Talon-calcaneus gewricht

Het talocalcaneale gewricht (lat. articulatio talocalcanea) is het gewricht tussen de talus en de calcaneus en vormt de basis van de achtervoet.

De talus bestaat uit een lichaam, nek, hoofd en posterieur proces. De calcaneus heeft een lichaam en twee oppervlakken: het voorste, gevormd door het kubusvormige bot, en het achterste, het talusoppervlak genoemd.

Het talocalcaneale gewricht wordt gevormd tussen het talusproces van de talus en het binnenoppervlak van de calcaneus. Dit gewricht is bolvormig, versterkt door een krachtig ligamentair apparaat, waardoor bewegingen binnen 45 graden mogelijk zijn.

Aan de voorkant wordt het gewricht versterkt door ligamenten: de voorste talofibulaire, calcaneofibulaire en calcaneonaviculaire, en aan de achterkant door de talonaviculaire-calcaneale en talocuboïde.



**Talocalcaneaal gewricht**

Het talocaleonaviculaire gewricht wordt gevormd door het acetabulum (fossa) en het supratalaire oppervlak van de calcaneus. Het wordt aan de voorkant en zijkanten versterkt door het versterken van ligamenten, en aan de achterkant door het gewrichtslabrum en een brede ligamenteuze slijmbeurs. Het voorste deel van de supratalus-eminentie dient als een gewrichtsknobbel, waarvan de anterolaterale en posterolaterale oppervlakken overeenkomen met de facetten van de trochlea van de talus, en het postero-inferieure deel komt overeen met het oppervlak van de talus-inkeping.
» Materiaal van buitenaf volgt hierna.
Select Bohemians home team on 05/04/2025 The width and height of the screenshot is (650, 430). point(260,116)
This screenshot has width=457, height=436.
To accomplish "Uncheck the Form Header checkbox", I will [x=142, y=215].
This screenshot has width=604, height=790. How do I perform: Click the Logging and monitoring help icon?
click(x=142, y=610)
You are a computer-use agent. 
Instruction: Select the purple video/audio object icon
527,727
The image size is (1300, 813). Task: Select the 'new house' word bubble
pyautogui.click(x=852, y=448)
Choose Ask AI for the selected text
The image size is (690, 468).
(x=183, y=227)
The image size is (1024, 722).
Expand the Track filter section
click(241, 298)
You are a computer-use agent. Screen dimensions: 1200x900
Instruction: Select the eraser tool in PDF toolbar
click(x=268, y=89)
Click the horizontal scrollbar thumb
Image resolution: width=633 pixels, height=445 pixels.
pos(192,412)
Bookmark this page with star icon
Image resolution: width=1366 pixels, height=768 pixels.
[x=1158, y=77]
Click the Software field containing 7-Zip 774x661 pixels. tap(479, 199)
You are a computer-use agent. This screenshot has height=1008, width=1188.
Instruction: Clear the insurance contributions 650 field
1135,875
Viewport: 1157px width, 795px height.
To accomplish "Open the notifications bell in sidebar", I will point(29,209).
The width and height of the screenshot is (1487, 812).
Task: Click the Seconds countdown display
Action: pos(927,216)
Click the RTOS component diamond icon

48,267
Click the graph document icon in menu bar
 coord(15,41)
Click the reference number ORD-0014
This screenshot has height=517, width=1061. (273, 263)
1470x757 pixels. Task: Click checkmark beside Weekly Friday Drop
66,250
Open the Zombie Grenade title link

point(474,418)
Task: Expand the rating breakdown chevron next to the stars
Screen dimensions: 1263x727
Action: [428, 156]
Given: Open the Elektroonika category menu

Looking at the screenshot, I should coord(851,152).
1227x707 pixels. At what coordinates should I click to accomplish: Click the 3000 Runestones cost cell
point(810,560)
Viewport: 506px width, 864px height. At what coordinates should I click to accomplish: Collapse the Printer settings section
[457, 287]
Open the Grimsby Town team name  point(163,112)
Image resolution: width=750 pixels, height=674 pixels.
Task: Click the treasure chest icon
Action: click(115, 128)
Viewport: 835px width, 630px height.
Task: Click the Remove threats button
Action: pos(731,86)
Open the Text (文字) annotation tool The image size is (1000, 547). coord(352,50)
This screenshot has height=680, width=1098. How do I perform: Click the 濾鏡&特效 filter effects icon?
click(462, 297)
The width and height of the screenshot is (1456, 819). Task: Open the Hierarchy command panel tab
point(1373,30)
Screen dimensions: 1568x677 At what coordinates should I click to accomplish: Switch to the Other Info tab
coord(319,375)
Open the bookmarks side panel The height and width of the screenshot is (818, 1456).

Beweging in het gewricht heeft een extensorrotatie-karakter en vindt plaats rond de frontale as. De mate van mobiliteit wordt beperkt door de ligamenten van het gewricht. De rotatie-as loopt door de rotatie-as van het enkelgewricht en is mediaal gericht. De richting van de rotatie-as komt overeen met de richting van het facetvlak van de gewrichtsbeenderen (antero-posterieur of transversaal vlak).

Het gewricht is vooral belangrijk bij het lopen, omdat het het gewicht van het menselijk lichaam ondersteunt bij het staan ​​en bewegen. Het gewricht brengt de voet in een staat van noodzakelijk evenwicht. Een normaal bewegingsbereik in het gewricht duidt op het behoud van de functionele eigenschappen ervan, wat erg belangrijk is voor het normaal functioneren van de voetboog. Zowel de laterale als de rotatiemobiliteit van het talusgewricht is echter altijd beperkt vanwege de smalheid van de gewrichtsoppervlakken. Zo kan extensie en rotatie (“dansen”) van de voet plaatsvinden tot het moment waarop de randen van de gewrichtsfacetten zo dicht bij elkaar liggen dat de gewrichtsruimte vrijwel volledig verdwijnt. De laterale afwijking van het gewricht wordt verder beperkt door de mediale en laterale versterkende oppervlakken van de talus en calcaneus, die zowel de extensor- als de laterale mobiliteit van het gewricht belemmeren. Onder deze omstandigheden is de beperking van de functionaliteit en mobiliteit van het gewricht zelfs nog meer afhankelijk van de disfunctie van het blok veroorzaakt door veranderingen in de anatomie en topografie van het gewrichtsoppervlak van de talus. Deze veranderingen vormen de basis voor de ontwikkeling van de belangrijkste voetmisvorming: platvoeten, waardoor lopen veel moeilijker wordt.